…oder Glück gehabt 😎
Das Stadtradeln rückt immer näher, und somit sind wir im Trainings Modus. Was will man mehr, sogar das Wetter spielt mit. Kein Regen in Aussicht, kein wundern, wieso das Regenzeug vergessen wurde und an das Blumen gießen denken. Die automatische Beregnung durch Petrus fiel schon einige Tage aus. Ups, einige Topfpflanzen ließen sich doch etwas hängen.
Nachdem wir innerstädtische Besorgungen erledigt hatten, sind wir heute nicht den direkten Weg zur Elbe geradelt, sondern quer durch die Winsener Marsch Richtung Geesthachter Brücke.
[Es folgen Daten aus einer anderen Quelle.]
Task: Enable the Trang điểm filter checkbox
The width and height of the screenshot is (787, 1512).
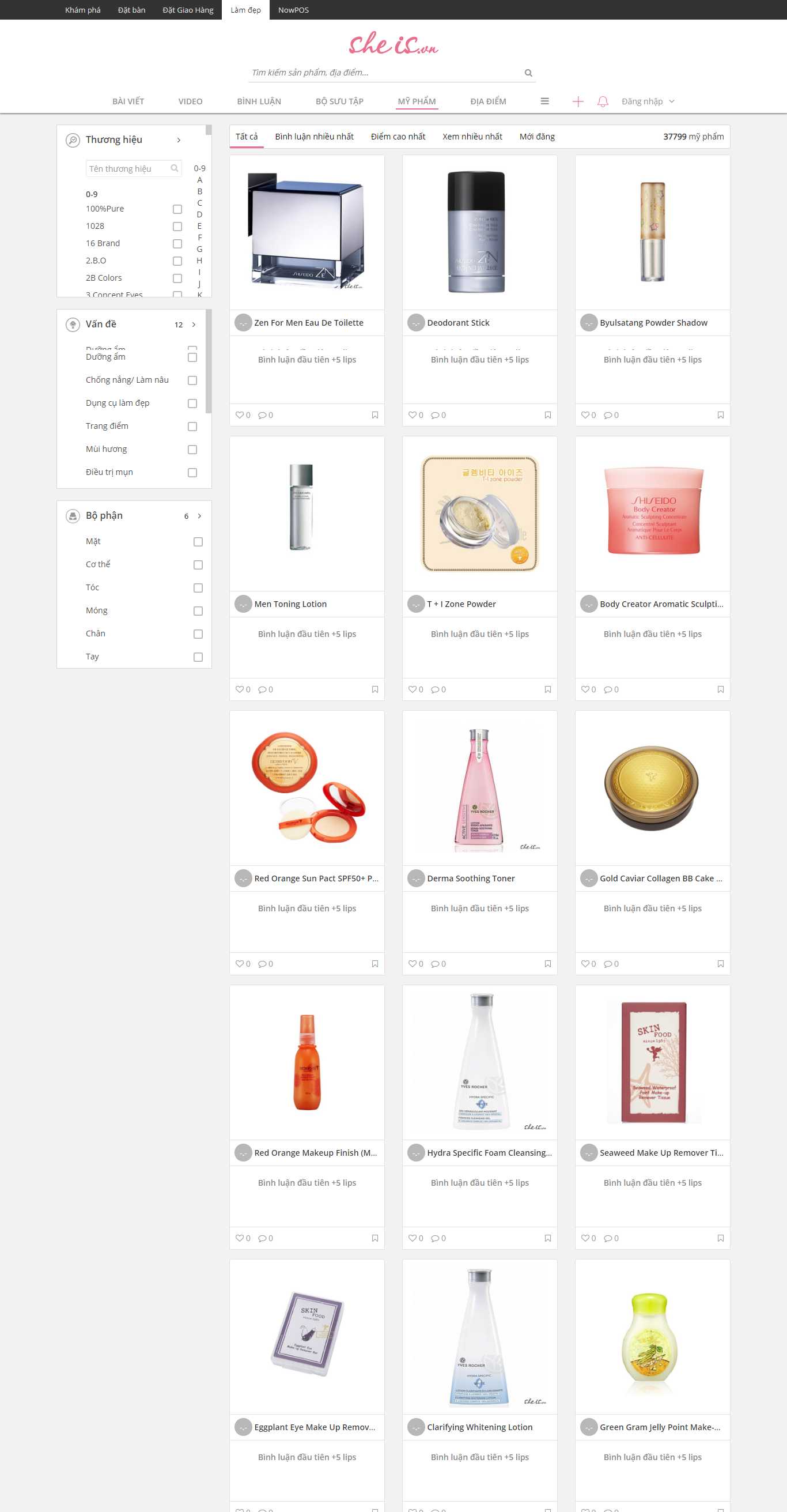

Die Folgen eines Autounfalls haben wir anhand der im Stau stehenden Fahrzeuge gesehen…und dann auch in der Marsch, als dort vermehrt ungeduldige, hupende „Anlieger“ ziemlich nervten. Wenn schon verbotene Wege benutzend, kann man sich doch still und unauffällig benehmen…oder eben nicht 👿
Na ja, wir haben dann schließlich die Autos hinter uns gelassen. Weiter an den Kleie Entnahme Feldern vorbei, wo Gänse, Schwäne und anderes Federvieh ein Zuhause gefunden haben, bis hinter die B404, um dann zur Elbe abzubiegen.

Elberadweg
Der schöne Radweg längs der Elbe ist natürlich immer wieder schön, besonders aber bei Sonnenschein. So habe ich es mit Humor genommen, als plötzlich ein Vogelschiss auf meinem Oberschenkel landete. Das soll ja angeblich Glück bringen. Ob das stimmt? Diese Weisheit hat wahrschein ein „Getroffener“ in die Welt gesetzt 😉

Blick auf Zollenspieker
Bis Hoopte sind wir der Elbe gefolgt, um dort Richtung Winsen abzubiegen. Der schön zu fahrende Weg in der Nähe des Bodelschwingheims, bot heute eine schöne Abwechslung. Fahrend habe ich mit dem Smartphone einen Storch fotografiert, der neben der Straße Frösche suchte.

Meister Adebar auf Nahrungssuche
Am Ende der schönen Tour hatten wir 41 km geradelt und uns das leckere Eis verdient.